Tindakan kasih amal adalah aspek yang mendefinisikan karier Horward W. Hunter dalam profesi hukum. Seorang rekan pengacara menjelaskan:

“Dia meluangkan banyak waktunya memberikan jasa hukum [secara gratis] … karena dia tidak tega mengirimkan tagihan .… Dia dianggap sebagai teman, pembimbing, penasihat, dan orang profesional yang jauh lebih peduli untuk memastikan bahwa orang-orang mendapatkan bantuan yang mereka butuhkan daripada bahwa dia mendapatkan imbalan untuknya.”2

Kasih amal juga merupakan karakteristik dari pelayanan Gereja Presiden Hunter. Seorang wanita yang mengatakan Presiden Hunter adalah gurunya yang paling berpengaruh menjelaskan beberapa dari alasannya:

“Saya selalu mengamati bahwa pria ini mengasihi orang lain dengan menempatkan mereka pada prioritas tinggi, dengan mendengarkankan untuk memahami, dan dengan berbagi pengalaman-pengalamannya kepada orang lain, yang adalah salah satu kesenangan terbesarnya. Dia telah mengajari saya untuk memahami pentingnya kebajikan-kebajikan ini dan untuk merasakan sukacita dalam mempraktikkannya.”3

Seorang wanita lain dari pasak Presiden Hunter di California memberikan pujian ini:

“Presiden Howard W. Hunter adalah presiden pasak kami bertahun-tahun lampau ketika keluarga kami tinggal di Pasak Pasadena. Ayah saya telah meninggal, meninggalkan ibu saya untuk membesarkan saya dan kakak perempuan saya. Walaupun kami bukan keluarga yang menonjol di pasak, yang mencakup area geografis yang sangat luas, Presiden Hunter masih mengenal kami secara pribadi.

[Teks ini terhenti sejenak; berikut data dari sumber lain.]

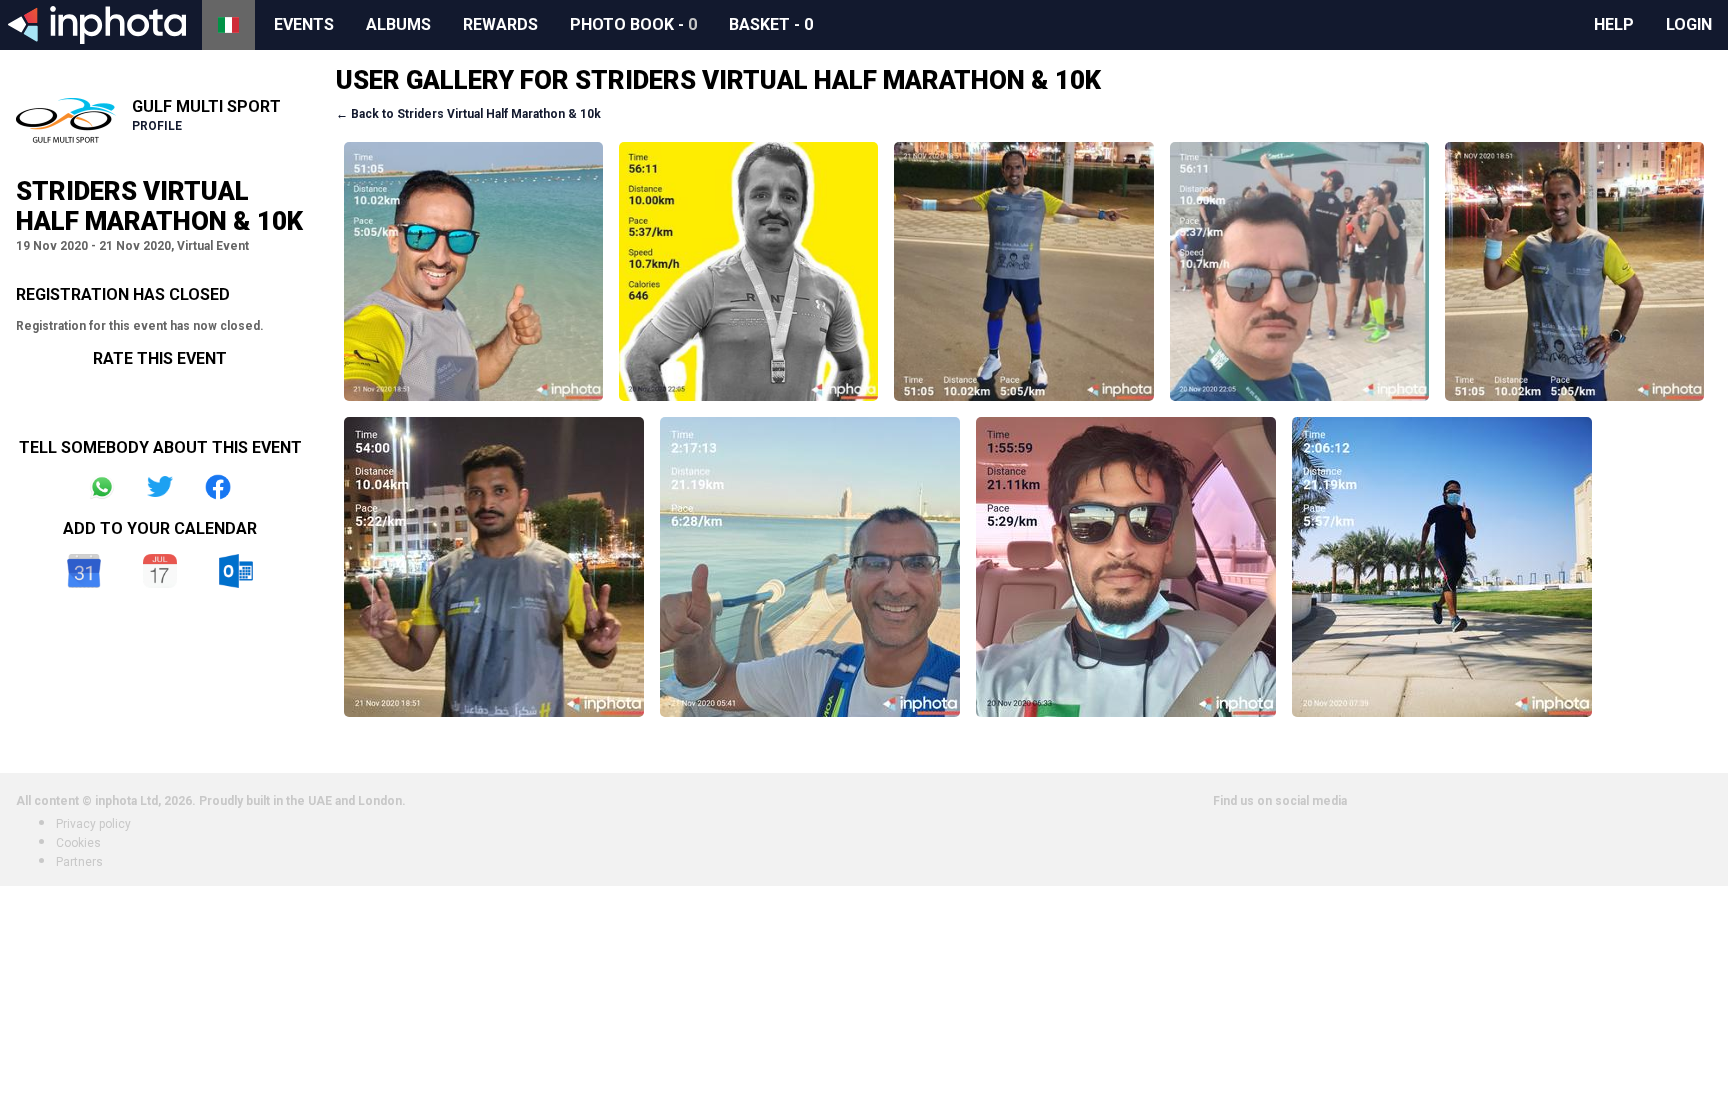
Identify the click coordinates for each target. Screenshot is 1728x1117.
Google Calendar (84, 571)
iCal (160, 571)
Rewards (500, 24)
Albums (398, 24)
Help (1614, 24)
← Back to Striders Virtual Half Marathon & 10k (468, 114)
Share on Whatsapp (102, 487)
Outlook (236, 571)
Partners (79, 862)
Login (1689, 24)
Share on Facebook (218, 487)
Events (304, 24)
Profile (157, 126)
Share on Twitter (160, 487)
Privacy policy (93, 824)
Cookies (78, 843)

Kenangan saya yang paling signifikan tentang dia adalah yang memberikan kontribusi terhadap rasa harga diri saya. Setelah setiap konferensi pasak, kami sering menunggu dalam antrean untuk berjabatan tangan dengannya. Dia selalu menggenggam tangan ibu saya dan berkata, ‘Apa kabar, Sister Sessions, dan bagaimana kabar Betty dan Carolyn?’ Saya terharu mendengar dia menyebut nama kami. Saya tahu dia mengenal kami dan peduli tentang kesejahteraan kami. Kenangan itu masih menghangatkan hati saya.”4

Presiden Hunter suatu kali berkata, “Saya merasa bahwa misi kita adalah untuk melayani dan untuk menyelamatkan, untuk membangun dan untuk mempermuliakan.”5 Komentar-komentar dari sesamanya para Pembesar Umum dalam Dewan Dua Belas menunjukkan betapa baiknya dia memenuhi misi itu. “Dia memiliki cara untuk membuat orang merasa nyaman,” salah seorang melaporkan; “dia tidak mendominasi mereka. Dia pendengar yang baik.” Yang lain berkata, “Saat Anda mengadakan perjalanan bersamanya, dia selalu mengawasi untuk memastikan semua orang diurus dan bahwa tidak seorang pun merasa tidak nyaman atau mengalami kesulitan.” Yang lain lagi melaporkan, “Dia peduli dengan dan peka terhadap orang lain. Dia memiliki kasih amal dan hati yang mudah memaafkan. Dia adalah siswa bagi Injil, bagi umat manusia, bagi sifat manusia.”6

Kristus dengan wanita berlutut

Yesus Kristus “mengajarkan pelajaran tentang kasih dan berulang kali menunjukkan pelayanan yang tak mementingkan diri kepada orang lain. Semua orang adalah penerima dari kasih-Nya.”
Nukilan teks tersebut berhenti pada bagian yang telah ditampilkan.